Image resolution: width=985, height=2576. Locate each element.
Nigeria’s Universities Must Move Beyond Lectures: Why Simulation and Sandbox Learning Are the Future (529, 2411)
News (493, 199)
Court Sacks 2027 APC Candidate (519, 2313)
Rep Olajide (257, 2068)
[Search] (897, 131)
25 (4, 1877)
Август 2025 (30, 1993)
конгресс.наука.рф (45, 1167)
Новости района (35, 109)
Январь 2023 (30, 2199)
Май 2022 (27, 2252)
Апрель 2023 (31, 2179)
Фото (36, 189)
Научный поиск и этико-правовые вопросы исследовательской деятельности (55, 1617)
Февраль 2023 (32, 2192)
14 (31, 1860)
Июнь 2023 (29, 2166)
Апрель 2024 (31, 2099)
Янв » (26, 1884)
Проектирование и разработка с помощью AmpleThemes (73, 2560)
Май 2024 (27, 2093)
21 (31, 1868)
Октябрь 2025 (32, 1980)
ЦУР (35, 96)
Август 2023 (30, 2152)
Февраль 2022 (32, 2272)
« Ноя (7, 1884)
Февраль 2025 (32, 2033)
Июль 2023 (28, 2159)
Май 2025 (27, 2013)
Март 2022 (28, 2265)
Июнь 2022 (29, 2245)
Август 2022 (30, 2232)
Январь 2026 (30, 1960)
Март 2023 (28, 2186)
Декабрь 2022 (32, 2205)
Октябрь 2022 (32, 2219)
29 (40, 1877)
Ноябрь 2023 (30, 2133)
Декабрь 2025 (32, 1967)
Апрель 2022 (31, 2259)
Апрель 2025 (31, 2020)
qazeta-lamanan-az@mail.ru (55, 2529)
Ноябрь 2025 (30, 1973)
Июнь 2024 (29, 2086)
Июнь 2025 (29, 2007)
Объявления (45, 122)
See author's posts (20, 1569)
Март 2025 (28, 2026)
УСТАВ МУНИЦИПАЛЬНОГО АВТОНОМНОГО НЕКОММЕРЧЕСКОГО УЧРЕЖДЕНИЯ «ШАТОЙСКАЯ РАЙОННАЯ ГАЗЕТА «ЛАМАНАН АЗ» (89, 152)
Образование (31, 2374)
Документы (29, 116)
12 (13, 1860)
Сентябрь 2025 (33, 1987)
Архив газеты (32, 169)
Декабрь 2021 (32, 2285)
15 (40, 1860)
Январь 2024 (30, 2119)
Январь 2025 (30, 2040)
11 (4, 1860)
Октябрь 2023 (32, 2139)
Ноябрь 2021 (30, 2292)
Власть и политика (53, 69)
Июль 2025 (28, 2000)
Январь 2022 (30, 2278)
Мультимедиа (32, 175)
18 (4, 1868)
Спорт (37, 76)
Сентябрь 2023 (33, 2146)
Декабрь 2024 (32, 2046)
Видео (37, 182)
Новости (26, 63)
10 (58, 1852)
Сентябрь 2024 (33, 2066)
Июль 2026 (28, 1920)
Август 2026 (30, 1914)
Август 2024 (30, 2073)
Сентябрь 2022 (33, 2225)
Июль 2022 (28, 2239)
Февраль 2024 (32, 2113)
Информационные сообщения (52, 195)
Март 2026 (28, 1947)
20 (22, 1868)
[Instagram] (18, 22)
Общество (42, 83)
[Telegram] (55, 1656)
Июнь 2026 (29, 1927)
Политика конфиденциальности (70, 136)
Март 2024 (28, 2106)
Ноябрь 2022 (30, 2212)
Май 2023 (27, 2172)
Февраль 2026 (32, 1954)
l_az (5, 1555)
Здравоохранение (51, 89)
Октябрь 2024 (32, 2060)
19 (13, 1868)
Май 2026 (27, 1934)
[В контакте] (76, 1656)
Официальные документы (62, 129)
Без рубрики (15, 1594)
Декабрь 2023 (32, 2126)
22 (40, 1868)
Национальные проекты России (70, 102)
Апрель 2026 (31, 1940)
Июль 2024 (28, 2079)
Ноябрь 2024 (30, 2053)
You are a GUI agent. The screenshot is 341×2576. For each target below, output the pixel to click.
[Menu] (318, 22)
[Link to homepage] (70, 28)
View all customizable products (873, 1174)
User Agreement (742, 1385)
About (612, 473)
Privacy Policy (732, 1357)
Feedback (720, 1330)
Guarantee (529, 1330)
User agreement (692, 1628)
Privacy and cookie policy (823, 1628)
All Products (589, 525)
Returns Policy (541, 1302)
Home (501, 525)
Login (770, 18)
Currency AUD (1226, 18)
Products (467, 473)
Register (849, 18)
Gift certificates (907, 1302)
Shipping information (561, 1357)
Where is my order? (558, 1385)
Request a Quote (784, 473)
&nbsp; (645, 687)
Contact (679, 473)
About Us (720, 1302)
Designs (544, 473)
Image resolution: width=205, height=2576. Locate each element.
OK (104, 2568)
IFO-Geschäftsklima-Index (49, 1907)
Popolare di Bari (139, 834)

————

**Exercise objective**
The answer must be a word-for-word transcription of every record above.

**Solution to this task**
Image resolution: width=985, height=2576. Locate each element.
Nigeria’s Universities Must Move Beyond Lectures: Why Simulation and Sandbox Learning Are the Future (529, 2411)
News (493, 199)
Court Sacks 2027 APC Candidate (519, 2313)
Rep Olajide (257, 2068)
[Search] (897, 131)
25 (4, 1877)
Август 2025 (30, 1993)
конгресс.наука.рф (45, 1167)
Новости района (35, 109)
Январь 2023 (30, 2199)
Май 2022 (27, 2252)
Апрель 2023 (31, 2179)
Фото (36, 189)
Научный поиск и этико-правовые вопросы исследовательской деятельности (55, 1617)
Февраль 2023 (32, 2192)
14 (31, 1860)
Июнь 2023 (29, 2166)
Апрель 2024 (31, 2099)
Янв » (26, 1884)
Проектирование и разработка с помощью AmpleThemes (73, 2560)
Май 2024 (27, 2093)
21 (31, 1868)
Октябрь 2025 (32, 1980)
ЦУР (35, 96)
Август 2023 (30, 2152)
Февраль 2022 (32, 2272)
« Ноя (7, 1884)
Февраль 2025 (32, 2033)
Июль 2023 (28, 2159)
Май 2025 (27, 2013)
Март 2022 (28, 2265)
Июнь 2022 (29, 2245)
Август 2022 (30, 2232)
Январь 2026 (30, 1960)
Март 2023 (28, 2186)
Декабрь 2022 (32, 2205)
Октябрь 2022 (32, 2219)
29 (40, 1877)
Ноябрь 2023 (30, 2133)
Декабрь 2025 (32, 1967)
Апрель 2022 (31, 2259)
Апрель 2025 (31, 2020)
qazeta-lamanan-az@mail.ru (55, 2529)
Ноябрь 2025 (30, 1973)
Июнь 2024 (29, 2086)
Июнь 2025 (29, 2007)
Объявления (45, 122)
See author's posts (20, 1569)
Март 2025 (28, 2026)
УСТАВ МУНИЦИПАЛЬНОГО АВТОНОМНОГО НЕКОММЕРЧЕСКОГО УЧРЕЖДЕНИЯ «ШАТОЙСКАЯ РАЙОННАЯ ГАЗЕТА «ЛАМАНАН АЗ» (89, 152)
Образование (31, 2374)
Документы (29, 116)
12 (13, 1860)
Сентябрь 2025 (33, 1987)
Архив газеты (32, 169)
Декабрь 2021 (32, 2285)
15 (40, 1860)
Январь 2024 (30, 2119)
Январь 2025 (30, 2040)
11 (4, 1860)
Октябрь 2023 (32, 2139)
Ноябрь 2021 (30, 2292)
Власть и политика (53, 69)
Июль 2025 (28, 2000)
Январь 2022 (30, 2278)
Мультимедиа (32, 175)
18 (4, 1868)
Спорт (37, 76)
Сентябрь 2023 (33, 2146)
Декабрь 2024 (32, 2046)
Видео (37, 182)
Новости (26, 63)
10 (58, 1852)
Сентябрь 2024 (33, 2066)
Июль 2026 (28, 1920)
Август 2026 (30, 1914)
Август 2024 (30, 2073)
Сентябрь 2022 (33, 2225)
Июль 2022 (28, 2239)
Февраль 2024 (32, 2113)
Информационные сообщения (52, 195)
Март 2026 (28, 1947)
20 (22, 1868)
[Instagram] (18, 22)
Общество (42, 83)
[Telegram] (55, 1656)
Июнь 2026 (29, 1927)
Политика конфиденциальности (70, 136)
Март 2024 (28, 2106)
Ноябрь 2022 (30, 2212)
Май 2023 (27, 2172)
Февраль 2026 (32, 1954)
l_az (5, 1555)
Здравоохранение (51, 89)
Октябрь 2024 (32, 2060)
19 (13, 1868)
Май 2026 (27, 1934)
[В контакте] (76, 1656)
Официальные документы (62, 129)
Без рубрики (15, 1594)
Декабрь 2023 (32, 2126)
22 (40, 1868)
Национальные проекты России (70, 102)
Апрель 2026 (31, 1940)
Июль 2024 (28, 2079)
Ноябрь 2024 (30, 2053)
You are a GUI agent. The screenshot is 341×2576. For each target below, output the pixel to click.
[Menu] (318, 22)
[Link to homepage] (70, 28)
View all customizable products (873, 1174)
User Agreement (742, 1385)
About (612, 473)
Privacy Policy (732, 1357)
Feedback (720, 1330)
Guarantee (529, 1330)
User agreement (692, 1628)
Privacy and cookie policy (823, 1628)
All Products (589, 525)
Returns Policy (541, 1302)
Home (501, 525)
Login (770, 18)
Currency AUD (1226, 18)
Products (467, 473)
Register (849, 18)
Gift certificates (907, 1302)
Shipping information (561, 1357)
Where is my order? (558, 1385)
Request a Quote (784, 473)
&nbsp; (645, 687)
Contact (679, 473)
About Us (720, 1302)
Designs (544, 473)
Image resolution: width=205, height=2576. Locate each element.
OK (104, 2568)
IFO-Geschäftsklima-Index (49, 1907)
Popolare di Bari (139, 834)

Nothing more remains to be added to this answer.